2/12/09

~Today in 1962 the Bus boycott of Macon Georgia begins...



February 12, 1962, William P. “Daddy Bill” Randall was speaking at a mass meeting (most likely held at the Pleasant Grove Baptist Church in east Macon). A prominent spokesperson and community leader for Macon’s black population, Randall was one of the city’s most influential civil rights activists. He actively served as a chief board member of Macon’s NAACP and as chairman of the Negro Citizens Negotiating Committee, an African American civil rights organization established in the city during the early 1960s.

In early 1962, seven years after the Montgomery bus boycott led by the Reverend Dr. King and Jo Ann Robinson, Randall spearheaded a campaign to end segregation on city and county buses and to increase the employment of black American workers as bus drivers and mechanics. On February 7, in collaboration with several other African Americans--Walter Davis, the president of Macon’s NAACP; Ruby Williams, president of the City Federation of Women’s Clubs; and Rev.

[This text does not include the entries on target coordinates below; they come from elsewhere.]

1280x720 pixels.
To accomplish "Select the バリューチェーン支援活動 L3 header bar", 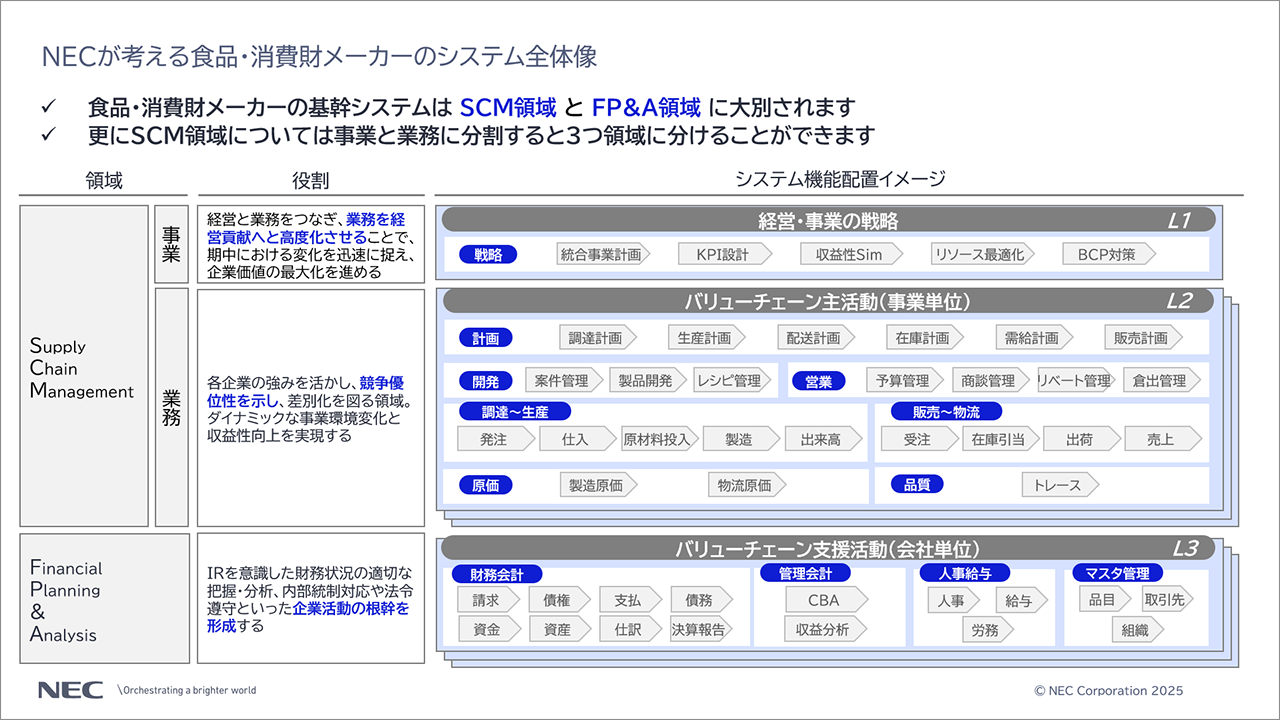I will click(x=827, y=548).
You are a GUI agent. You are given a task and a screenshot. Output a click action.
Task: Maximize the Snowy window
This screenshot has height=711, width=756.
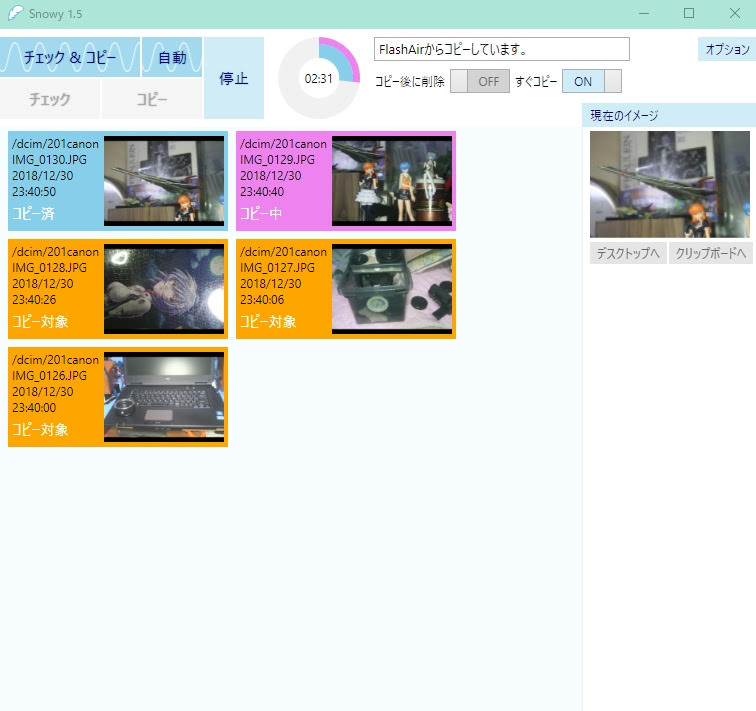pos(689,14)
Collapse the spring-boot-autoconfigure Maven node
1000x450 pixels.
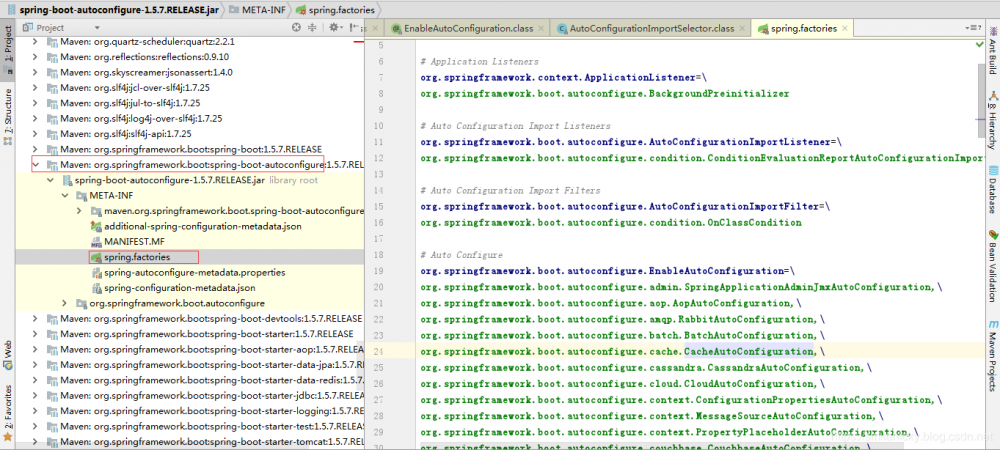tap(37, 164)
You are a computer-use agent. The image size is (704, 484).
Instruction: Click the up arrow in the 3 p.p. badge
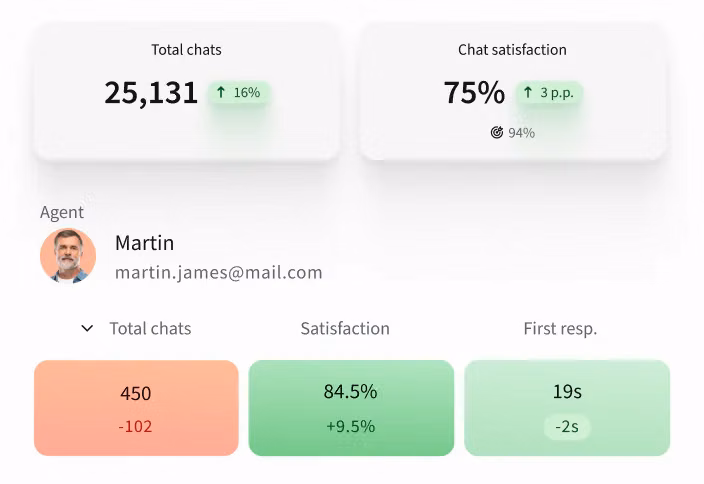pos(528,93)
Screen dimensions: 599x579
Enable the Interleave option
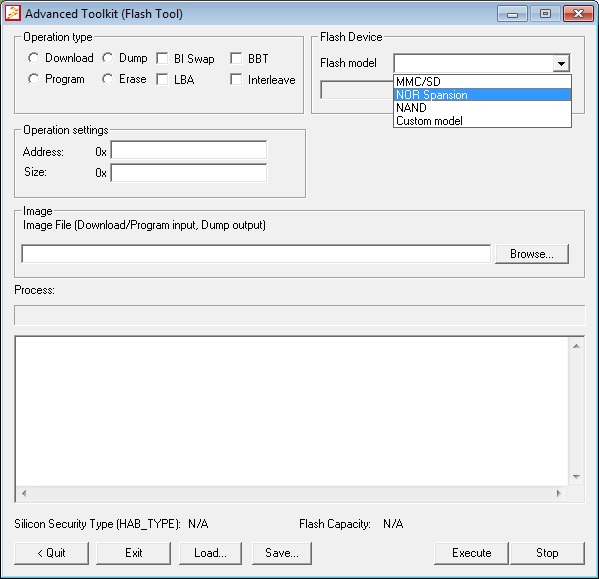pos(236,79)
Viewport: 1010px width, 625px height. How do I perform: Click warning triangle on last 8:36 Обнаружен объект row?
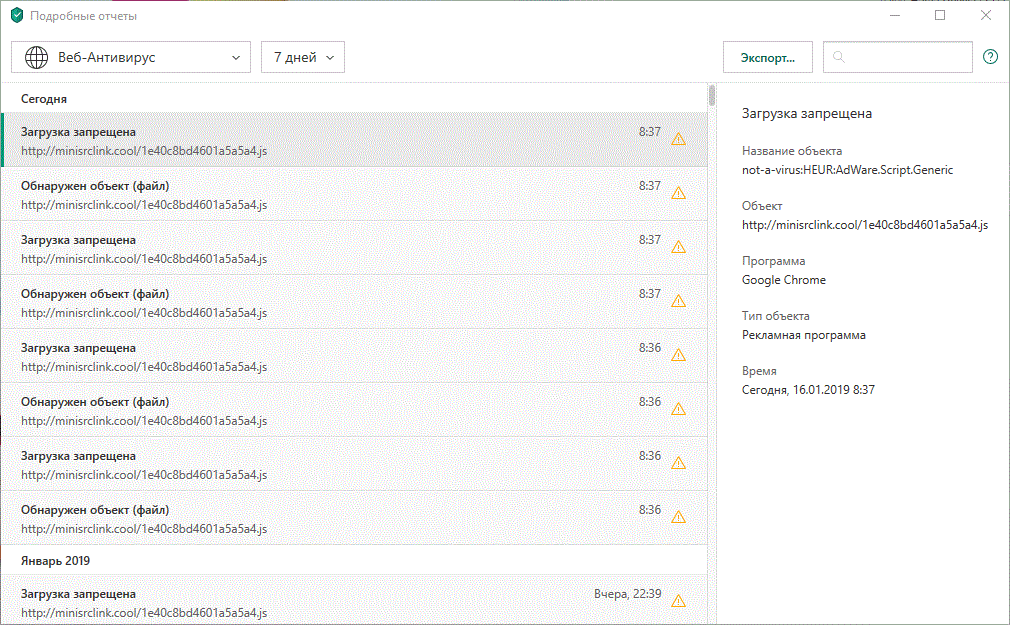(x=678, y=517)
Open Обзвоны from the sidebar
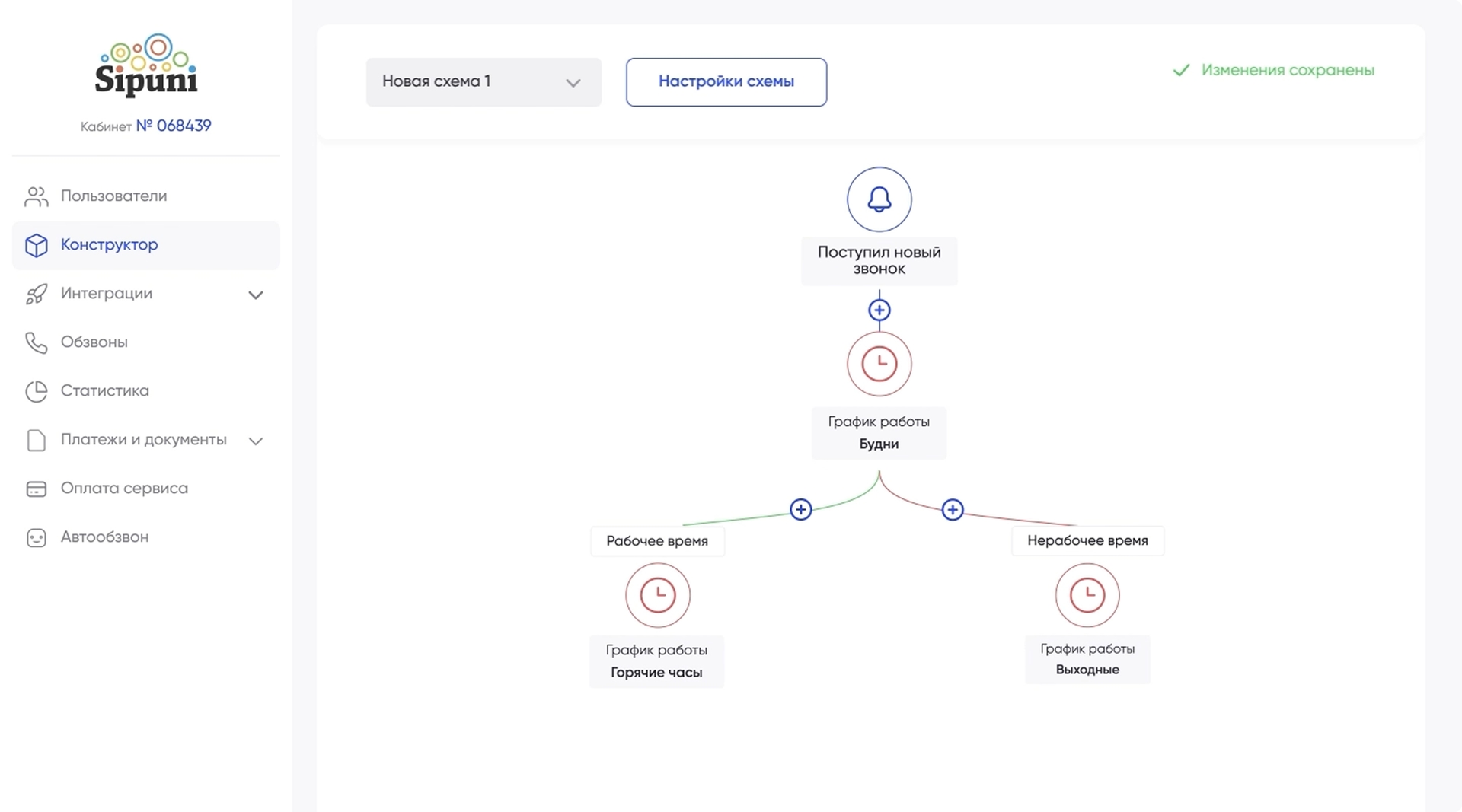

A. J. Shaw, president of Macon’s Evangelical Ministers Alliance--Randall mailed a letter demanding equal treatment to Linton D. Baggs, who headed the Bibb Transit Company which owned the city buses. Baggs and other city officials ignored their letter, prompting Randall to call for a bus boycott by the black community. Addressing the audience in this clip, he uses the religious rhetoric of the Civil Rights Movement to urge them to keep fighting and refusing to ride the buses until equal rights have prevailed in Macon.

The boycott of the Bibb Transit Company officially began February 12, 1962, and it lasted for three weeks. Despite a series of court decisions in other Georgia cities that had declared segregated transportation unconstitutional, Macon’s African American residents still faced massive resistance to integration attempts. As was the case with the Albany students who attempted to desegregate the city's downtown Trailways bus station, arrests swiftly ensued when student protesters and ministers attempted to sit in the front seats of Bibb Transit's buses.